This Week’s Finest: Monstress #10
By Marjorie Liu & Sana Takeda
As with any art form, the best comic books are those that offer an immersive experience. Favorite paintings or films, for example, provide visual worlds for contemplation, while listeners can lose themselves within an album’s aural landscapes. All these mediums share the ability to craft a compelling ambiance. The same is true of Monstress which continues its excellent run this week with another stunning issue.
Much of the appeal of Monstress is related to its elaborate world building. The narrative unfolds in the aftermath of a long brutal war waged between magical/semi-magical beings. This extended conflict, which continues to simmer not far below the surface, has left the environment ravaged. A general sense of gloom hangs over the proceedings, a visual reminder of writer Marjorie Liu’s motif of war’s deep, ill-healing scars. Issue #10 however, achieves a heightened level of dread as protagonist Maika and her companions reach the Isle of Bones.
Maika is on a journey of a deeply personal nature. She has a literal demon within her, the Monstrum. This vicious creature is part of the legacy from Maika’s mother, Moriko. Moriko was an accomplished, adventurous woman, who also left behind a trail of secrets her daughter is desperate to understand better. Maika’s quest elaborates on Liu’s theme of war’s long shadow, illustrating how the bloody past is never far from our precarious present. Maika is driven forward in her desire to better understand the past so that it might shed light on her own present self. Maika is her mother’s daughter: resolute and determined to uncover the knowledge she seeks.
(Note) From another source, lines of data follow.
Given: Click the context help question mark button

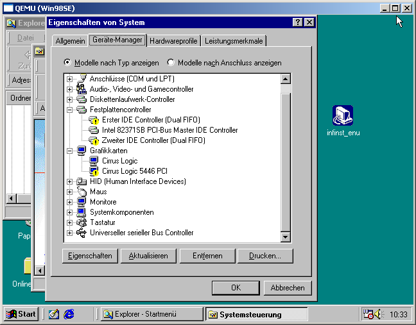Looking at the screenshot, I should point(298,22).
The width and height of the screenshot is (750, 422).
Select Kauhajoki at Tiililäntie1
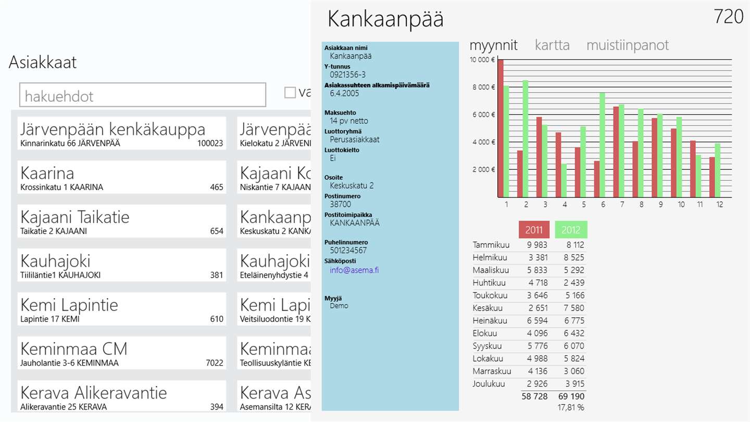click(122, 265)
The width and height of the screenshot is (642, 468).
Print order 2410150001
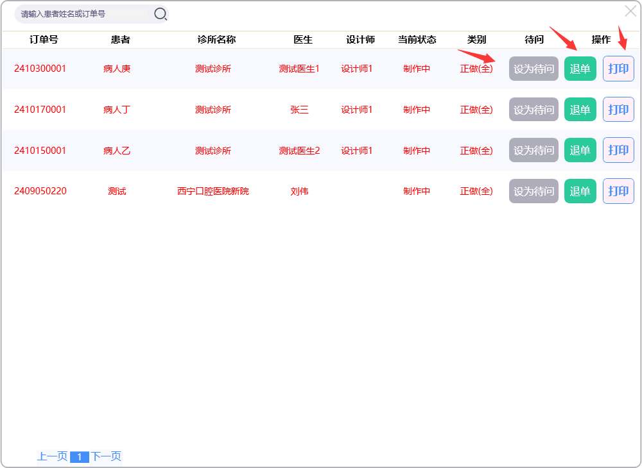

That commitment has now brought her to the Isle of Bones.
The issue opens with Maika and her two companions (Kippa and Ren) in a small boat nearing the island. The air is thick with spirits evocatively rendered by artist Sana Takeda. The page is defined by the grey tones of the spirits, their wafting forms dominating the space. Their sorrowful expressions plead pity more poignantly than any words. It is a striking image which immediately sets an ethereal tone for the following pages. As the spirits crowd closer together, mermaids appear, demanding that Maika abandon her journey to the Isle, who are soon overwhelmed by the emergence of sea ghouls. Where the spirits were merely haunting, the ghouls are terrifying. Their skin is a sickly, pale sea hue suggesting life within the deep has robbed them of warmth. Their gaze is blank, their concentration fixed solely on securing nourishment. They burst from the depths without warning, ripping into the mermaids’ flesh with a chilling efficiency. It is an unsettling sequence which ends with the arrival of another fantastical creature: a skeleton ferryman, guiding a boat with glowing eyes and a gaping frown of a mouth.
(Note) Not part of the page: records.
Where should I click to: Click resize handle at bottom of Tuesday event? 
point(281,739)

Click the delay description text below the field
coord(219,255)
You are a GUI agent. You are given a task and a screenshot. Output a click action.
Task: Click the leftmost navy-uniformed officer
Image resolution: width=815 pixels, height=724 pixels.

Visual wonders run throughout the issue as Maika, Kippa and Ren explore the island. Takeda excels at not only the broad strokes of beauty, but the more subtle detail work as well. A forest is full of small creatures apprehensively following Maika’s approach. Eyes glow within trees. This illustrative motif repeats at the end of the issue where the introduction of an imposing character is contrasted with tiny creatures humorously flaring about the background. Most importantly, though, Takeda continues to also excel at facial expressions from Kippa’s wide-eyed concern to Ren’s priggish sense of authority.
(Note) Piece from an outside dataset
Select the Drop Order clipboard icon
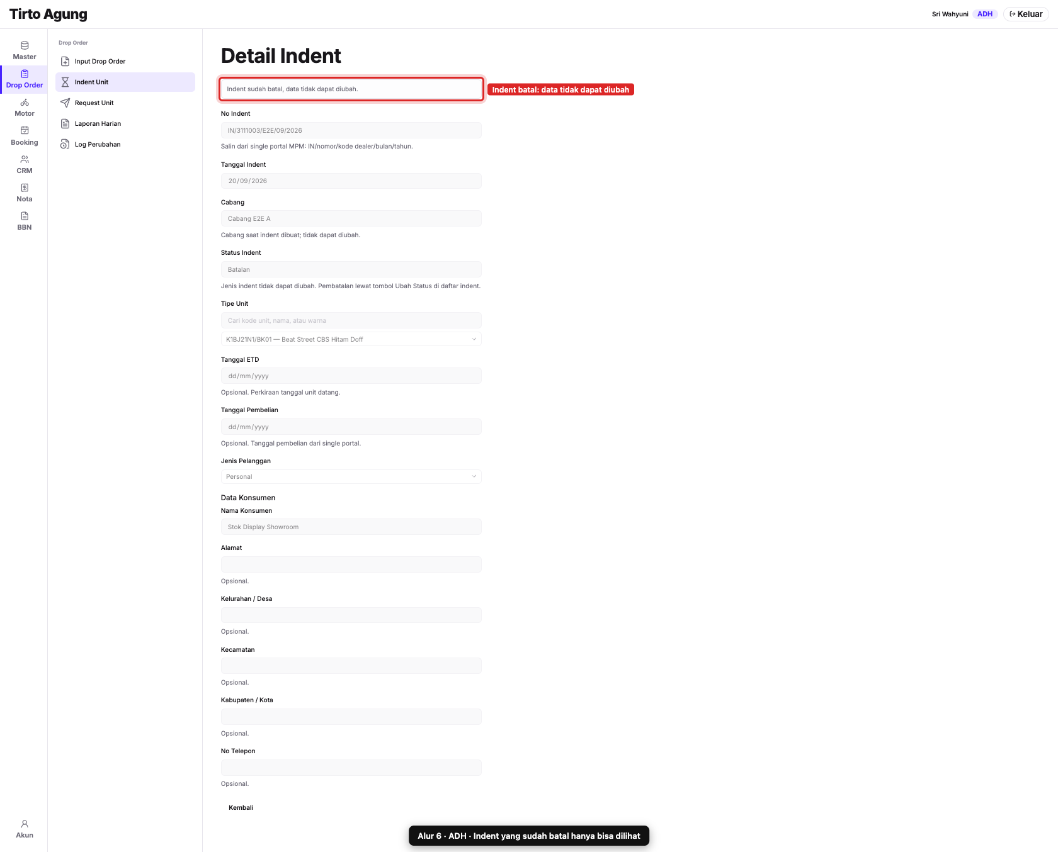The image size is (1058, 852). click(25, 74)
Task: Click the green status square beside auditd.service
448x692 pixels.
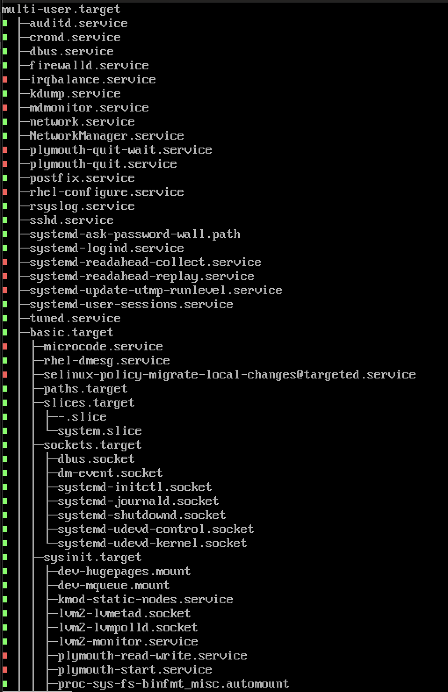Action: coord(5,24)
Through it all, Maika remains confident. She has seen many sights by this point, some harrowing, some fantastic and many both. She remains a survivor. Liu may be scripting a narrative rooted in the horrors of warfare, yet she is also telling a tale of healing. Knowledge may not cure all torments, but it can provide some solace. In Monstress, Liu and Takeda continue to investigate this concept while offering readers a deeply immersive reading experience. And for that reason, it is This Week’s Finest.